▶ [YOUR INSTRUCTIONS]: Pull every line that includes the word "swatch" from the data.

Dataset entries
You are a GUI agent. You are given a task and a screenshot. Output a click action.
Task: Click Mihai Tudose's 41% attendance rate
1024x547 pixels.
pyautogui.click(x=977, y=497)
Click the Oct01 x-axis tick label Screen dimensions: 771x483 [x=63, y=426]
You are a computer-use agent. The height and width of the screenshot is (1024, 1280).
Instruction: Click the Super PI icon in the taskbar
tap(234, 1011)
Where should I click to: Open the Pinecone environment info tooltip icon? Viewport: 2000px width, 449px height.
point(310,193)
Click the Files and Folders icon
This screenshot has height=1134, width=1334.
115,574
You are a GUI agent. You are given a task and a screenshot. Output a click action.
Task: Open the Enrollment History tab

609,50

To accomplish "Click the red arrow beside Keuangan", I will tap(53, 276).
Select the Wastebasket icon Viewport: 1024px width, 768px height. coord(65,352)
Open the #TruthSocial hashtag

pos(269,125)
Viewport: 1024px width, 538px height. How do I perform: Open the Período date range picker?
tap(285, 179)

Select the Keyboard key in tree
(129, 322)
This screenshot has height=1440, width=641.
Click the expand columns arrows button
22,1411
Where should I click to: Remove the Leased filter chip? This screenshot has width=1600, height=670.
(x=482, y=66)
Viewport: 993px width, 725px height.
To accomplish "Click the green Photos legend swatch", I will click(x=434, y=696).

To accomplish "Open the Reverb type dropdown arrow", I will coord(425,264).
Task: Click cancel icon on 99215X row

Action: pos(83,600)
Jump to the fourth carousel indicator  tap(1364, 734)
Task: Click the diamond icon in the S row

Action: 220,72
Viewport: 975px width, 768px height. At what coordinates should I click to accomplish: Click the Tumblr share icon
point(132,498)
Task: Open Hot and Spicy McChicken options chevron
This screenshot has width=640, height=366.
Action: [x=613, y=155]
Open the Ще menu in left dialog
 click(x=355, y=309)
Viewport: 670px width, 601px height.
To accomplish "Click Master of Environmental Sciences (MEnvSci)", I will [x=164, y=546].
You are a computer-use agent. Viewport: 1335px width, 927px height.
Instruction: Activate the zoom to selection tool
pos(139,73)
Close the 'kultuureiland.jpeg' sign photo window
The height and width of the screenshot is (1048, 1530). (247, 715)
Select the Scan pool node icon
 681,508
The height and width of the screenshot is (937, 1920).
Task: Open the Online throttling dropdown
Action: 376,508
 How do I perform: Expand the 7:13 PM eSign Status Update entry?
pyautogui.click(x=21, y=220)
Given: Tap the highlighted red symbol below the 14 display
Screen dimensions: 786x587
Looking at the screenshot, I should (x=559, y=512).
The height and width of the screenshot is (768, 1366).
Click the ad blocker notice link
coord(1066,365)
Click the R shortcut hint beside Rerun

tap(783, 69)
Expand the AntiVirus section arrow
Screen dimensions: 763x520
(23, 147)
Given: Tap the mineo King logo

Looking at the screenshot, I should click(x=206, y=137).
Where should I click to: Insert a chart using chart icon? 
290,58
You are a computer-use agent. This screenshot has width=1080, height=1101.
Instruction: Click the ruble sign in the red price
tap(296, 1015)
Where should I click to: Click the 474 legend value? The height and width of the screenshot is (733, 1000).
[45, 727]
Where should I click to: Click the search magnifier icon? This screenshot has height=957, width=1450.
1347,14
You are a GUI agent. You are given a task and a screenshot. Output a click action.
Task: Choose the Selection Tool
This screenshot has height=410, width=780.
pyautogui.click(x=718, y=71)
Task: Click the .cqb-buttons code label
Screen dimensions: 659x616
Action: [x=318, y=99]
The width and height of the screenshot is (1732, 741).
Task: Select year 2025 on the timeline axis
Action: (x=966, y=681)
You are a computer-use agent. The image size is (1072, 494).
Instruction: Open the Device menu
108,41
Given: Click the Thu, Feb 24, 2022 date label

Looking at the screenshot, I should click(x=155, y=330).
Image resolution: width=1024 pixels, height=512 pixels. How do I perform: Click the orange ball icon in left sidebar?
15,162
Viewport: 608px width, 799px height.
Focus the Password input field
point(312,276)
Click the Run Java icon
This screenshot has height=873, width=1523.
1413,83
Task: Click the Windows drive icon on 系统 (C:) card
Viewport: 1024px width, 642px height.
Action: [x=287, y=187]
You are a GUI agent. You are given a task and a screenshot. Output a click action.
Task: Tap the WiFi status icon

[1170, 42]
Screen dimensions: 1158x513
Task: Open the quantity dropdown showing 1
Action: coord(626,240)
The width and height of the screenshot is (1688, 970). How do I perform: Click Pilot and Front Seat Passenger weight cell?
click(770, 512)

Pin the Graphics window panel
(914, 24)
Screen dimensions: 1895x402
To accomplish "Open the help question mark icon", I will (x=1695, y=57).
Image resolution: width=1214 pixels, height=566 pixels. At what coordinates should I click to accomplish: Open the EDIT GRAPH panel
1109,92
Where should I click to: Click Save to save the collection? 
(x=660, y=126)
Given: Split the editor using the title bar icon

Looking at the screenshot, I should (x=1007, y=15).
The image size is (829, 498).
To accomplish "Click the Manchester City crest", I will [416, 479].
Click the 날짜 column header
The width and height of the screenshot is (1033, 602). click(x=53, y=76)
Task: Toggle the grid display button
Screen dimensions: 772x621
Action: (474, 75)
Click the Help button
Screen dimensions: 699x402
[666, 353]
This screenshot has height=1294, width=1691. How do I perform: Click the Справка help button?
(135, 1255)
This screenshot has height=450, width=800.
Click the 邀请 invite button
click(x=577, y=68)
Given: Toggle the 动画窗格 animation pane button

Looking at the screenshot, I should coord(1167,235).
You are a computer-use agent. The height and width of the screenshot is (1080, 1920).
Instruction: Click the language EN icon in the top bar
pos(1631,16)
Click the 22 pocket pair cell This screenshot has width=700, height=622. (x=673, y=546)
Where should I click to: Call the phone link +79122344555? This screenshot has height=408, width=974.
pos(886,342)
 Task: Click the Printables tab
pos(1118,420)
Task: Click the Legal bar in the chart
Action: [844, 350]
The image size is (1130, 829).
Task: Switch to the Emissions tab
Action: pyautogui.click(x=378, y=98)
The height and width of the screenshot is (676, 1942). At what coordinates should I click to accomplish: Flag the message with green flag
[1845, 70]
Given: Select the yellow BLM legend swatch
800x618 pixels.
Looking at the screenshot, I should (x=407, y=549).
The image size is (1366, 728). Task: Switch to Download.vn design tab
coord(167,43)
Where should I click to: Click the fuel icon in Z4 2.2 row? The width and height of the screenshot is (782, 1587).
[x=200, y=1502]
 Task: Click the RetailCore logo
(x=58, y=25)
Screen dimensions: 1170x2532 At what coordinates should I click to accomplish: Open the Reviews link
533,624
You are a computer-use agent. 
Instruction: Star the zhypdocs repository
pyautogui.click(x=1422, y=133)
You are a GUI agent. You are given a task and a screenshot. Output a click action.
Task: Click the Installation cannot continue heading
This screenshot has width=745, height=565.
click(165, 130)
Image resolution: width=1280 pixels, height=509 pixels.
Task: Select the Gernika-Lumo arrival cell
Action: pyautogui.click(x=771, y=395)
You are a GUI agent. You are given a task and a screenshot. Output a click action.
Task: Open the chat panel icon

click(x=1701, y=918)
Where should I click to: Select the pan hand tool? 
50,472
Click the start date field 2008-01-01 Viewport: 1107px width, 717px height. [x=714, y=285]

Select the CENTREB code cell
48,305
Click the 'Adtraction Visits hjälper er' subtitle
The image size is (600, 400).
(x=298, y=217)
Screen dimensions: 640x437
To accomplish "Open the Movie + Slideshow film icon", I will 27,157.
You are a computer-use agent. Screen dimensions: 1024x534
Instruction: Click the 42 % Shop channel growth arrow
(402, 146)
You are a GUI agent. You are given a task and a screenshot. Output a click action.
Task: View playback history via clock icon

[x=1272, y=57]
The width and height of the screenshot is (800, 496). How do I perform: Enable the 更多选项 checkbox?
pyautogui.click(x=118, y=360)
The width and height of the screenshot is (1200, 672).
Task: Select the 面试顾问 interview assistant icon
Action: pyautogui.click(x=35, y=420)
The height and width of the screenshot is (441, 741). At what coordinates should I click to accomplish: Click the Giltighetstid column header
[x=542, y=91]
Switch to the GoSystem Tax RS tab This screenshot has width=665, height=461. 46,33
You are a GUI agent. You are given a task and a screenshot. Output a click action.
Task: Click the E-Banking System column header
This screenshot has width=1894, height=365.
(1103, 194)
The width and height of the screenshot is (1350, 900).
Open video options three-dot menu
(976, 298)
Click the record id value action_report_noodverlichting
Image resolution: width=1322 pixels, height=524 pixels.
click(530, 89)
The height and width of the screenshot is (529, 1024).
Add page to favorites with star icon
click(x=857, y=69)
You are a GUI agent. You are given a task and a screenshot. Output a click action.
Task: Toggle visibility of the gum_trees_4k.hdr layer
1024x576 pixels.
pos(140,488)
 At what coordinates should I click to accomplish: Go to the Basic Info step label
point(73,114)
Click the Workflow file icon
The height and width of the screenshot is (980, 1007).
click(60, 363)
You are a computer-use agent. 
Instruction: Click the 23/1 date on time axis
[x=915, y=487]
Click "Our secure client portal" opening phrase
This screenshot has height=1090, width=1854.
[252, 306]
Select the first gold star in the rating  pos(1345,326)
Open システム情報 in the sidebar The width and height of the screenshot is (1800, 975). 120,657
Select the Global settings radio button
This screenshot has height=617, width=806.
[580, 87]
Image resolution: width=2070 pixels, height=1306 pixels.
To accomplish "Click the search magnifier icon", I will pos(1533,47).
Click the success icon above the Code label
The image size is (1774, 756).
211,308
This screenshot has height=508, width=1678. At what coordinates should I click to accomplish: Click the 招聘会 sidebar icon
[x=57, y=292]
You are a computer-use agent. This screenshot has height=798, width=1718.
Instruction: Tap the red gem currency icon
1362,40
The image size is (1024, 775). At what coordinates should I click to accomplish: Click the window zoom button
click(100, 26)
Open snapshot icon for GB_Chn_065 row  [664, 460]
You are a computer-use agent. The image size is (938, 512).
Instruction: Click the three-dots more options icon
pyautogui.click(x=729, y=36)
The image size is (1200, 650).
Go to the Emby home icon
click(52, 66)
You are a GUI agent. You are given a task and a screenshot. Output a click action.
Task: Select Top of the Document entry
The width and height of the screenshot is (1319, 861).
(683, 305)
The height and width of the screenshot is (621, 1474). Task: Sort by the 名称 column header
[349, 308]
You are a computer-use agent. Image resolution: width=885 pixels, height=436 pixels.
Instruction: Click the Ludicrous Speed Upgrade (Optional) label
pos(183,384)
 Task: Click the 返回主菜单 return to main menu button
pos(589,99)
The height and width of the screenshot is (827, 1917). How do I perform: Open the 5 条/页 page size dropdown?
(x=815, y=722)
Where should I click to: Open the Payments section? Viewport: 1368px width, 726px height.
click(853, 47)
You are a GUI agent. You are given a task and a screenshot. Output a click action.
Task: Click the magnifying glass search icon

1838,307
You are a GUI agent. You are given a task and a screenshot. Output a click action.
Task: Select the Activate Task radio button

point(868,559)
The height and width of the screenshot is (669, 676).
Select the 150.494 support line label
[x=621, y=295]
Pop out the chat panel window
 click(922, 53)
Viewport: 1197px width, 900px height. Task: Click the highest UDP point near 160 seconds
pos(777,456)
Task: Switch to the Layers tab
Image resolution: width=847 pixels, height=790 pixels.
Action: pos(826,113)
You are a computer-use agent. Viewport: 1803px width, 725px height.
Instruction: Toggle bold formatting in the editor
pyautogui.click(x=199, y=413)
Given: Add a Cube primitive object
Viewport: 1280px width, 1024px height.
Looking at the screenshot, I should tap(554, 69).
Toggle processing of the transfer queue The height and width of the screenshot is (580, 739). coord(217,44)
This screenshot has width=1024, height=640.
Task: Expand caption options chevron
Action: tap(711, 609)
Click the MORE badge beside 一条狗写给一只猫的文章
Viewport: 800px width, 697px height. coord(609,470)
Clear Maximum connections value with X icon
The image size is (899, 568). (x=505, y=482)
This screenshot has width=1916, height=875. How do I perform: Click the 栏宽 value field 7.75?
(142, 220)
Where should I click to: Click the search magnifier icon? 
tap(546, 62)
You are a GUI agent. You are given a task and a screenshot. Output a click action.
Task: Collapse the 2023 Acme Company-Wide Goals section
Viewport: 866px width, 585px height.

▶ [FINAL ANSWER]:
To accomplish "Click the green Photos legend swatch", I will click(x=434, y=696).
Given: Select the yellow BLM legend swatch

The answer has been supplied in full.